ぼくは、ずいぶん馬鹿なところがあって、長い間、冬でもコートとかジャケットを着ないで、セーターだけで歩いていた。


 当然、寒かった。だから、腕をきゅっと小さく抱えて歩いていた。


 ある時、突然、「ああそう言えば、世の中にはダウンジャケットというものがあったんだっけ!」と思った。

 それで、ごわごわした感じのやつを買った。

 そしたらとても温かくて、うれしくて、ぐるぐる歩き回った。


 都内を、仕事の合間にずっと歩くようになったのは、その頃からだ。

 今は、東京駅から渋谷でも、新宿から目黒でも、よく歩く。

 ダウンジャケットのおかげだ。


 そうやってうれしくて歩き回っていた頃、ぼんやりしていたら、街角に出ていた釘にダウンジャケットが引っかかって、バーッと裂けた。


 それで、桜が舞い散るように、中のダウンが飛んだ。


 歩くと、どんどん飛んでいく。


 それで、びっくりして、近くのコンビニに入って、ビニルテープを買った。


 黒いダウンジャケットだったので、黒いビニルテープを買った。


 それで、やぶけたところに貼って、これでももう大丈夫だと思った。


 時折、テープが外れそうになると、また上から貼り足した。


 これで、ずっと大丈夫だろうと思った。


 ある時、栗城史多さんの前でこのダウンジャケットを着ていたら、栗城さんがそれをじっと見ている。


 「茂木さん、これ、どうしたんですか?」と聞かれた。


 「いや、釘で引っ掛けて、中からダウンがでちゃったんで、テープで直したんです。」


 「そうなんですか!?」と言いながら、栗城さんが笑っている。


 とびっきりの笑顔で、笑っている。


 それからしばらくして会った時、栗城さんは、何も言わずに、ダウンジャケットをくださった。


 胸に「M」という文字があった。


 ぼくはブランドとかよくわからないんだけれども、ぼくのイニシャルと同じだから素敵だな、と思った。


 「栗城さん、ありがとう!」


 ぼくはありがたく頂いた。


栗城さんとダウンジャケット.png


 釘で破けて、ビニルテープで修理したダウンジャケットは、弟子(当時)の植田工にあげた。
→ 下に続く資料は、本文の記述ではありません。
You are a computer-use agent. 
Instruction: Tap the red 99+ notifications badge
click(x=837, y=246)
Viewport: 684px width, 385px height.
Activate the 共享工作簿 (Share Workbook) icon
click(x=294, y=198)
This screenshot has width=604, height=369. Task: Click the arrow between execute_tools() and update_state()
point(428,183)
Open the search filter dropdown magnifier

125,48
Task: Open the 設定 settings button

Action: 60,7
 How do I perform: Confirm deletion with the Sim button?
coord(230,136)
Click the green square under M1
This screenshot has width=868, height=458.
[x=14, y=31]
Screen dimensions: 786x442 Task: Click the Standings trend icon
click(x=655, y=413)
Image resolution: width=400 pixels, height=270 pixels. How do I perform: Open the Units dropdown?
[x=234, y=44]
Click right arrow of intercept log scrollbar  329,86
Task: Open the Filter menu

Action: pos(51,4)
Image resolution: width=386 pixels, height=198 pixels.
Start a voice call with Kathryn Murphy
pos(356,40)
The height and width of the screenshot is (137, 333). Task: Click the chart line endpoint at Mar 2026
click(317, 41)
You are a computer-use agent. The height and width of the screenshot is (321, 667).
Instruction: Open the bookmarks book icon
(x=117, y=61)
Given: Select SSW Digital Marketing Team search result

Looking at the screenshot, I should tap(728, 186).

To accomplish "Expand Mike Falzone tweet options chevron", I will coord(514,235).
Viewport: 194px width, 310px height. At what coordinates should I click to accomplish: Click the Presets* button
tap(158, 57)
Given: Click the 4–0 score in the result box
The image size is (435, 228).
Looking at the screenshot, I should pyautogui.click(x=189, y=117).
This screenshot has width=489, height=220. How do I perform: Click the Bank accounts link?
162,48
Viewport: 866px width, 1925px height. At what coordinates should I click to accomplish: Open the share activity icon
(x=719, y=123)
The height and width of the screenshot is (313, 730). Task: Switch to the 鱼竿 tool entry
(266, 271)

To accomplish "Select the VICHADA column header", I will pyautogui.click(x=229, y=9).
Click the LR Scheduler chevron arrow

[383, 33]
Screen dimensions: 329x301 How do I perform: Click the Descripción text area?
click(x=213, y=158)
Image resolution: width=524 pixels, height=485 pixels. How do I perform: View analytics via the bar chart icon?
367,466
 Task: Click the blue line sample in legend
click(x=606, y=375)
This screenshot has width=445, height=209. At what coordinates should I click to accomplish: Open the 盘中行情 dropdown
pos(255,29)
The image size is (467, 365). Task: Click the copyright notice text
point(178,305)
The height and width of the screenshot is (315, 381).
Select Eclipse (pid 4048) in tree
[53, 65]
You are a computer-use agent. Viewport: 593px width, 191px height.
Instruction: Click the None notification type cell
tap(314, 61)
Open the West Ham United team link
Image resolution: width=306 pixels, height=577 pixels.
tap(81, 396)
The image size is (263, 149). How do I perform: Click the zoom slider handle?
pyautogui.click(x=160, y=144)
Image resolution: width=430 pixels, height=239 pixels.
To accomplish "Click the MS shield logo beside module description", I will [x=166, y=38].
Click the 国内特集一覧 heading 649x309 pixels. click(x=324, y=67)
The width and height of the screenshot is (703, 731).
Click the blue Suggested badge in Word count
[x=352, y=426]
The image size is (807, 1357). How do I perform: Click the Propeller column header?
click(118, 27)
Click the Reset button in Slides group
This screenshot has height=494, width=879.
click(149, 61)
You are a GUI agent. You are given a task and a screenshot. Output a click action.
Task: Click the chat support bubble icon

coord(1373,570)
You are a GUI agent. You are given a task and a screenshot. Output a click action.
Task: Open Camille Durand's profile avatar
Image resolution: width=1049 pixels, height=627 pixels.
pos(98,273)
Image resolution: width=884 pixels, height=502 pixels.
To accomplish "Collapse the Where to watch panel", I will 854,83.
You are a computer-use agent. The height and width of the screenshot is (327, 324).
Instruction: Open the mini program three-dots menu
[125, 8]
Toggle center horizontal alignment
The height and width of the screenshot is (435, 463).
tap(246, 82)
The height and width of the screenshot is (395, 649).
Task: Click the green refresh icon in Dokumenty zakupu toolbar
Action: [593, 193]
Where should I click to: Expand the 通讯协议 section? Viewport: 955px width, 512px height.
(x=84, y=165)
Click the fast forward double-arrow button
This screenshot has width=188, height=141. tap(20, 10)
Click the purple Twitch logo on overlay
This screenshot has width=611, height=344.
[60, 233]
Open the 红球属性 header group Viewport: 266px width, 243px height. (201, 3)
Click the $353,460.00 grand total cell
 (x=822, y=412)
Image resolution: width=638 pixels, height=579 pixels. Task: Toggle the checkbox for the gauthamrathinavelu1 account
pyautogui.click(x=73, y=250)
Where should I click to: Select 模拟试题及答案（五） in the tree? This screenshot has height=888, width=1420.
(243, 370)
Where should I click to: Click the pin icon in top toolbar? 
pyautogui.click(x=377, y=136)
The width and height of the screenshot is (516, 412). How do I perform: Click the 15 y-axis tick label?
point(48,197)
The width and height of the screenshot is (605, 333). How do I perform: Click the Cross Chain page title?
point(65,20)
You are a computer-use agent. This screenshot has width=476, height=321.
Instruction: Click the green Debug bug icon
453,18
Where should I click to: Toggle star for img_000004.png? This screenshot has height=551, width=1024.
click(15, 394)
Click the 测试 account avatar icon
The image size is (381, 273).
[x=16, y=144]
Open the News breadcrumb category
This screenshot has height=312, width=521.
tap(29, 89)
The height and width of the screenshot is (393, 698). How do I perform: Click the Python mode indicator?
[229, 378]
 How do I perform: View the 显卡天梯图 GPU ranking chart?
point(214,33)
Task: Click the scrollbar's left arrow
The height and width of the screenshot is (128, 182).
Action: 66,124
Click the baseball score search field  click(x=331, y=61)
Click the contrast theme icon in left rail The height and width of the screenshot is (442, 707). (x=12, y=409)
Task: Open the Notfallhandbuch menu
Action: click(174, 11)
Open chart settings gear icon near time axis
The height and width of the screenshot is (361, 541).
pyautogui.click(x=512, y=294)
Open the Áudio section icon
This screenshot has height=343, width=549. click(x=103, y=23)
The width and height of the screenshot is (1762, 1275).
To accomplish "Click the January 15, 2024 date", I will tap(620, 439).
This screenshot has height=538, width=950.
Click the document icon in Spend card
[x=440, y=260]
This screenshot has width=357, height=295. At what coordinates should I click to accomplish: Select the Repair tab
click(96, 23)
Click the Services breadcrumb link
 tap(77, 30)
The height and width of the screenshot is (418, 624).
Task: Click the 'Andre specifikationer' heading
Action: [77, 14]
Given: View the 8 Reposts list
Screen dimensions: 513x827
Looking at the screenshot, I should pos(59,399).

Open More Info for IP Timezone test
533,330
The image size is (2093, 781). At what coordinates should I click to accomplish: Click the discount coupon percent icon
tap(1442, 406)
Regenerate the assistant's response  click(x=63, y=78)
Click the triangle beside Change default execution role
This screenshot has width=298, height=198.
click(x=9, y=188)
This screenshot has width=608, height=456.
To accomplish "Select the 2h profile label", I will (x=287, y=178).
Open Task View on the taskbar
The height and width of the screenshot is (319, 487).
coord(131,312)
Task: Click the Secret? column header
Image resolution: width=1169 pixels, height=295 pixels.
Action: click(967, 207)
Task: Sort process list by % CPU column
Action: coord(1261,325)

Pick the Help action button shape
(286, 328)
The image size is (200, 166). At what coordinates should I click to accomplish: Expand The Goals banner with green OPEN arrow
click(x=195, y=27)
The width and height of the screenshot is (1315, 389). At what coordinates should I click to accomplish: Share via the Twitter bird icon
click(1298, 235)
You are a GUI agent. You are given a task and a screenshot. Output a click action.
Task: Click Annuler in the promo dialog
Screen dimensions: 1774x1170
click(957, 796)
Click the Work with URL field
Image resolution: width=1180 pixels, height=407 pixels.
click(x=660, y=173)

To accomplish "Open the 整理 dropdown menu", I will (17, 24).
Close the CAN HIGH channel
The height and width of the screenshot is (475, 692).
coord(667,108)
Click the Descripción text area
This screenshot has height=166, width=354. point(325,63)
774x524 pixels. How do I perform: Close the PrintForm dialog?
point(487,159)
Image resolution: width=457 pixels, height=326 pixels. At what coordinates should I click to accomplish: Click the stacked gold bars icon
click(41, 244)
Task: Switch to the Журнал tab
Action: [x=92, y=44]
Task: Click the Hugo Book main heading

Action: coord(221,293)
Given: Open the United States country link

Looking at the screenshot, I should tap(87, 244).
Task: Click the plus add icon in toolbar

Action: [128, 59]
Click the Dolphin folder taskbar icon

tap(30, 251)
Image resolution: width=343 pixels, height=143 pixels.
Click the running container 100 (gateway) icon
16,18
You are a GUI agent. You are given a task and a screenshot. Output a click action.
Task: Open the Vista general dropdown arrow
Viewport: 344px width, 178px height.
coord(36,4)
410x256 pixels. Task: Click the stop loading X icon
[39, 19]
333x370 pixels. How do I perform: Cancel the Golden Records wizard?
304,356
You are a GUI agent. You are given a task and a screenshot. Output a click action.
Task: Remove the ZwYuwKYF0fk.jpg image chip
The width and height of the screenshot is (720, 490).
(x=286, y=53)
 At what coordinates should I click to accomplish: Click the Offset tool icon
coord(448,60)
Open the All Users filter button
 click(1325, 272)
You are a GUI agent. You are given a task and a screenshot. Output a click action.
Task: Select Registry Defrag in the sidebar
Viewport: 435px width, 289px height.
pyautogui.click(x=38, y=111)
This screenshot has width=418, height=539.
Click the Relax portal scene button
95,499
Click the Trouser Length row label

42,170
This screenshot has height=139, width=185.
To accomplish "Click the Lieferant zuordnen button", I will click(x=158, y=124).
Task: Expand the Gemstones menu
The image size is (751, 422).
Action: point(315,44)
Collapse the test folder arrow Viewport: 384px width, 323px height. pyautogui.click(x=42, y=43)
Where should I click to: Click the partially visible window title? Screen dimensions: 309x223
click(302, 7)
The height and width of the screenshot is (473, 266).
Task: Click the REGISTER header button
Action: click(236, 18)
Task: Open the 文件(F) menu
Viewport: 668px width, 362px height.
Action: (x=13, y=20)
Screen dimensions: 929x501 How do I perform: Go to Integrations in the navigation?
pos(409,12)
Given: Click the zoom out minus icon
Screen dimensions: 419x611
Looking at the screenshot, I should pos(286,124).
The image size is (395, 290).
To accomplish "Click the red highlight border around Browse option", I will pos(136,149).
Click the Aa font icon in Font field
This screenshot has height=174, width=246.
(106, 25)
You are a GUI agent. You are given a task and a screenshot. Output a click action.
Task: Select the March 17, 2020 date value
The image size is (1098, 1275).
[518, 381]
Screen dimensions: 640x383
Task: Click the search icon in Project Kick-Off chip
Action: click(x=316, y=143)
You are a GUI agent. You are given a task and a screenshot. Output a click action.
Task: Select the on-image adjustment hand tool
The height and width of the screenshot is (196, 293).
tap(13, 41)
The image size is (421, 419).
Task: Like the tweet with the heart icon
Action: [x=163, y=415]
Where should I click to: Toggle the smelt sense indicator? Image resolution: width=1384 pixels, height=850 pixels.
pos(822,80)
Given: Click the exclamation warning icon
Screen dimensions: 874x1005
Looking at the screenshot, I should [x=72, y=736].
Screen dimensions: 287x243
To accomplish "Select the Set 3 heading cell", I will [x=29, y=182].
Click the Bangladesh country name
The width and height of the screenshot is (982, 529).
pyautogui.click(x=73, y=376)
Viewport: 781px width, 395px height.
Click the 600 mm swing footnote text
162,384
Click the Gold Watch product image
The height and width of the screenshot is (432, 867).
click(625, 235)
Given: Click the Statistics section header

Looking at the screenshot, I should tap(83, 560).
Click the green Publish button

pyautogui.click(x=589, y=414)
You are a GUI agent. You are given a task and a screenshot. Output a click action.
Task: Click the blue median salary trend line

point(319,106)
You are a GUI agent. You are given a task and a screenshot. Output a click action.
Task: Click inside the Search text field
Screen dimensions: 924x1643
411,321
 まだ、植田は、ビニルテープダウンジャケットを持っているはずだ。


 以来、ずっと、栗城さんからいただいたダウンジャケットを着て、歩き回った。


 軽いのに、温かい。ふわふわしている。ぼくが着ていた、ごわごわしたダウンジャケットとは、ものが違う。


 どんな時も、晴れの日も、雨の日も、栗城さんのダウンジャケットを着て、歩いていた。


 釘には引っかからないように、気をつけて歩いた。


 いつの間にか、胸の「M」のイニシャルが薄れて、消えて、真っ黒のダウンジャケットになった。


 軽くて、温かくて、唯一無二のダウンジャケット。


 昨日、栗城さんが、突然、亡くなった。


 エベレストで、悪天候になり、下山途中に亡くなられた。


 信じたくなかったが、どうやら、栗城さんは本当にエベレストの上の星空に行ってしまったらしい。


 ぼくは、栗城さんのダウンジャケットを取り出してみた。


 はおって、栗城さんのやさしさを思い出す。


 あの時、ほんとうに、何でもないように、覚えていてくださって、さっとダウンジャケットをくださったんだよな。


 とびっきりの笑顔で、さりげなく。


 やさしさや、志は、そよ風のように一見何気ない姿をしている。


 やわらかくて、軽くて、ふわふわとしているように見えて、実はどっしりと重く、芯が通っている。


 栗城史多さんは、そんな人だった。


 ぼくが生涯に袖を通すダウンジャケットは、二つ。


 一つは、ぼくが自分で買った、ごわごわのやつで、釘を引っ掛けて破ってしまって、ビニルテープで補修したもの。

 これは、今、植田工が持っている。


 もうひとつは、栗城さんがくださった、大切な、黒のダウンジャケット。


 ダウンジャケットって、何年持つのかわからないけれども、ぼくは着続ける。


 釘に引っかからないように気をつけて、着続ける。


 万が一、ぼくがまたぼんやりしていて、釘に引っ掛けて破ってしまったら、また、ビニルテープで補修して着続ける。


 何度も釘に引っかかっても、だいじょうぶ。


 ビニルテープは、たくさん売っているから。


 そうやって、栗城史多さんのやさしさを、ずっとまとって、これからの人生を歩いていきたいと思う。


 栗城史多さんと、人生という「冒険の共有」をします。